Task statement: Exactly as written, give back every record below.

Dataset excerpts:
*** Begin section ***

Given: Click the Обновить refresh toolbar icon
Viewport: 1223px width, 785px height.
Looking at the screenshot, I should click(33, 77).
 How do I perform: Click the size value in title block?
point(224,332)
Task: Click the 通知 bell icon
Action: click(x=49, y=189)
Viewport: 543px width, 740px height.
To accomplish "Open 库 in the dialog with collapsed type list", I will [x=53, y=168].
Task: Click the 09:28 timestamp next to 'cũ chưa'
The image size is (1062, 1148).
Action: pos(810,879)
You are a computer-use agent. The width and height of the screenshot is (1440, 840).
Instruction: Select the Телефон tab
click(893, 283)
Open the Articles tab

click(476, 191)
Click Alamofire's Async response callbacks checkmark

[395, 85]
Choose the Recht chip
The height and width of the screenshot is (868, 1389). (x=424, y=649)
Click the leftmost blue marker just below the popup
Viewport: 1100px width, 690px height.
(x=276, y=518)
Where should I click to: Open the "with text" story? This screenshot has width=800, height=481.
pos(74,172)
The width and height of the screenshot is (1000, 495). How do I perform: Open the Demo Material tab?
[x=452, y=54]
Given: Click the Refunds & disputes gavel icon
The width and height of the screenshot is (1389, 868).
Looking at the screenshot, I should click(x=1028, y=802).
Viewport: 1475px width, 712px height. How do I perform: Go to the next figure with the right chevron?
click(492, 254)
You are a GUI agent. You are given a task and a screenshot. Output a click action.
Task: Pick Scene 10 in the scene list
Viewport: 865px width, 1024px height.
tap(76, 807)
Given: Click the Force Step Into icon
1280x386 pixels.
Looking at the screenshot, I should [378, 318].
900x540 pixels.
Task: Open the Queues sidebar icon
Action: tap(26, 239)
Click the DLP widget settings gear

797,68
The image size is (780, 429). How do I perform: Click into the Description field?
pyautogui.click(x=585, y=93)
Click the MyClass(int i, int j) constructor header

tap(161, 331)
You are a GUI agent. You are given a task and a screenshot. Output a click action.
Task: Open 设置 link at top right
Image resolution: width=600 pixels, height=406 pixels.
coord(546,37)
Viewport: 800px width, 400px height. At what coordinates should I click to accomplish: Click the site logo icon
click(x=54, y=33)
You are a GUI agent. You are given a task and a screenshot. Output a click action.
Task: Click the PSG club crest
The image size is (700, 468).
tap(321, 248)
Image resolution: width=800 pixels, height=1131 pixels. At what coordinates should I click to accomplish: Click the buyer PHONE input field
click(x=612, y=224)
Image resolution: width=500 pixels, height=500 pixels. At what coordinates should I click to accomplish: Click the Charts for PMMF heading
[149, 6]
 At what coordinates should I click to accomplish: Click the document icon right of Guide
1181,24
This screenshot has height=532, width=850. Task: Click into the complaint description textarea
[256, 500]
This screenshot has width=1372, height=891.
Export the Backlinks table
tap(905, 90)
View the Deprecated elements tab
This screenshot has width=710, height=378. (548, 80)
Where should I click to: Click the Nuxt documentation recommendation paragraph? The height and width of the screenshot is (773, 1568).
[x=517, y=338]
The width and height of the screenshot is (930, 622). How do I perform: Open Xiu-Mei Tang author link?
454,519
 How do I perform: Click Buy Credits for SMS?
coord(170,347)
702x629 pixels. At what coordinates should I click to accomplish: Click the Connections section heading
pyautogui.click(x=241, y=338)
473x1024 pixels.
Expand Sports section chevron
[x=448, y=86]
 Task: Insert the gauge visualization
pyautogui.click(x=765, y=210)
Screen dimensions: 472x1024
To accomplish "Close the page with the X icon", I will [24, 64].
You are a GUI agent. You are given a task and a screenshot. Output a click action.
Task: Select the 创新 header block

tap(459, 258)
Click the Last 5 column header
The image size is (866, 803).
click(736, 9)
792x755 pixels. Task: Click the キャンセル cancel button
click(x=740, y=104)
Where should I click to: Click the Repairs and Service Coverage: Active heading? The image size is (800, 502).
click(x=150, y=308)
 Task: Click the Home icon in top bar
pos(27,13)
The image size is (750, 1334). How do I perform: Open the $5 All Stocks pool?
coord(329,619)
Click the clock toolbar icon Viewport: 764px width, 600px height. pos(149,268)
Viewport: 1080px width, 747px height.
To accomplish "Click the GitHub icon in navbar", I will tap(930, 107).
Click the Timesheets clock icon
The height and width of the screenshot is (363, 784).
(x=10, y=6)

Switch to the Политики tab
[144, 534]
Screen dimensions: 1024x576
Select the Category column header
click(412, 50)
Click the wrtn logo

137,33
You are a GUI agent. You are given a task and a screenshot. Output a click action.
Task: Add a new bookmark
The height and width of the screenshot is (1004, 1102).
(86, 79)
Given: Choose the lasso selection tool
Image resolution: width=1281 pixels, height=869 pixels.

*** End section ***

Problem solution:
Given: Click the Обновить refresh toolbar icon
Viewport: 1223px width, 785px height.
Looking at the screenshot, I should click(33, 77).
 How do I perform: Click the size value in title block?
point(224,332)
Task: Click the 通知 bell icon
Action: click(x=49, y=189)
Viewport: 543px width, 740px height.
To accomplish "Open 库 in the dialog with collapsed type list", I will [x=53, y=168].
Task: Click the 09:28 timestamp next to 'cũ chưa'
The image size is (1062, 1148).
Action: pos(810,879)
You are a computer-use agent. The width and height of the screenshot is (1440, 840).
Instruction: Select the Телефон tab
click(893, 283)
Open the Articles tab

click(476, 191)
Click Alamofire's Async response callbacks checkmark

[395, 85]
Choose the Recht chip
The height and width of the screenshot is (868, 1389). (x=424, y=649)
Click the leftmost blue marker just below the popup
Viewport: 1100px width, 690px height.
(x=276, y=518)
Where should I click to: Open the "with text" story? This screenshot has width=800, height=481.
pos(74,172)
The width and height of the screenshot is (1000, 495). How do I perform: Open the Demo Material tab?
[x=452, y=54]
Given: Click the Refunds & disputes gavel icon
The width and height of the screenshot is (1389, 868).
Looking at the screenshot, I should click(x=1028, y=802).
Viewport: 1475px width, 712px height. How do I perform: Go to the next figure with the right chevron?
click(492, 254)
You are a GUI agent. You are given a task and a screenshot. Output a click action.
Task: Pick Scene 10 in the scene list
Viewport: 865px width, 1024px height.
tap(76, 807)
Given: Click the Force Step Into icon
1280x386 pixels.
Looking at the screenshot, I should [378, 318].
900x540 pixels.
Task: Open the Queues sidebar icon
Action: tap(26, 239)
Click the DLP widget settings gear

797,68
The image size is (780, 429). How do I perform: Click into the Description field?
pyautogui.click(x=585, y=93)
Click the MyClass(int i, int j) constructor header

tap(161, 331)
You are a GUI agent. You are given a task and a screenshot. Output a click action.
Task: Open 设置 link at top right
Image resolution: width=600 pixels, height=406 pixels.
coord(546,37)
Viewport: 800px width, 400px height. At what coordinates should I click to accomplish: Click the site logo icon
click(x=54, y=33)
You are a GUI agent. You are given a task and a screenshot. Output a click action.
Task: Click the PSG club crest
The image size is (700, 468).
tap(321, 248)
Image resolution: width=800 pixels, height=1131 pixels. At what coordinates should I click to accomplish: Click the buyer PHONE input field
click(x=612, y=224)
Image resolution: width=500 pixels, height=500 pixels. At what coordinates should I click to accomplish: Click the Charts for PMMF heading
[149, 6]
 At what coordinates should I click to accomplish: Click the document icon right of Guide
1181,24
This screenshot has height=532, width=850. Task: Click into the complaint description textarea
[256, 500]
This screenshot has width=1372, height=891.
Export the Backlinks table
tap(905, 90)
View the Deprecated elements tab
This screenshot has width=710, height=378. (548, 80)
Where should I click to: Click the Nuxt documentation recommendation paragraph? The height and width of the screenshot is (773, 1568).
[x=517, y=338]
The width and height of the screenshot is (930, 622). How do I perform: Open Xiu-Mei Tang author link?
454,519
 How do I perform: Click Buy Credits for SMS?
coord(170,347)
702x629 pixels. At what coordinates should I click to accomplish: Click the Connections section heading
pyautogui.click(x=241, y=338)
473x1024 pixels.
Expand Sports section chevron
[x=448, y=86]
 Task: Insert the gauge visualization
pyautogui.click(x=765, y=210)
Screen dimensions: 472x1024
To accomplish "Close the page with the X icon", I will [24, 64].
You are a GUI agent. You are given a task and a screenshot. Output a click action.
Task: Select the 创新 header block

tap(459, 258)
Click the Last 5 column header
The image size is (866, 803).
click(736, 9)
792x755 pixels. Task: Click the キャンセル cancel button
click(x=740, y=104)
Where should I click to: Click the Repairs and Service Coverage: Active heading? The image size is (800, 502).
click(x=150, y=308)
 Task: Click the Home icon in top bar
pos(27,13)
The image size is (750, 1334). How do I perform: Open the $5 All Stocks pool?
coord(329,619)
Click the clock toolbar icon Viewport: 764px width, 600px height. pos(149,268)
Viewport: 1080px width, 747px height.
To accomplish "Click the GitHub icon in navbar", I will tap(930, 107).
Click the Timesheets clock icon
The height and width of the screenshot is (363, 784).
(x=10, y=6)

Switch to the Политики tab
[144, 534]
Screen dimensions: 1024x576
Select the Category column header
click(412, 50)
Click the wrtn logo

137,33
You are a GUI agent. You are given a task and a screenshot. Output a click action.
Task: Add a new bookmark
The height and width of the screenshot is (1004, 1102).
(86, 79)
Given: Choose the lasso selection tool
Image resolution: width=1281 pixels, height=869 pixels.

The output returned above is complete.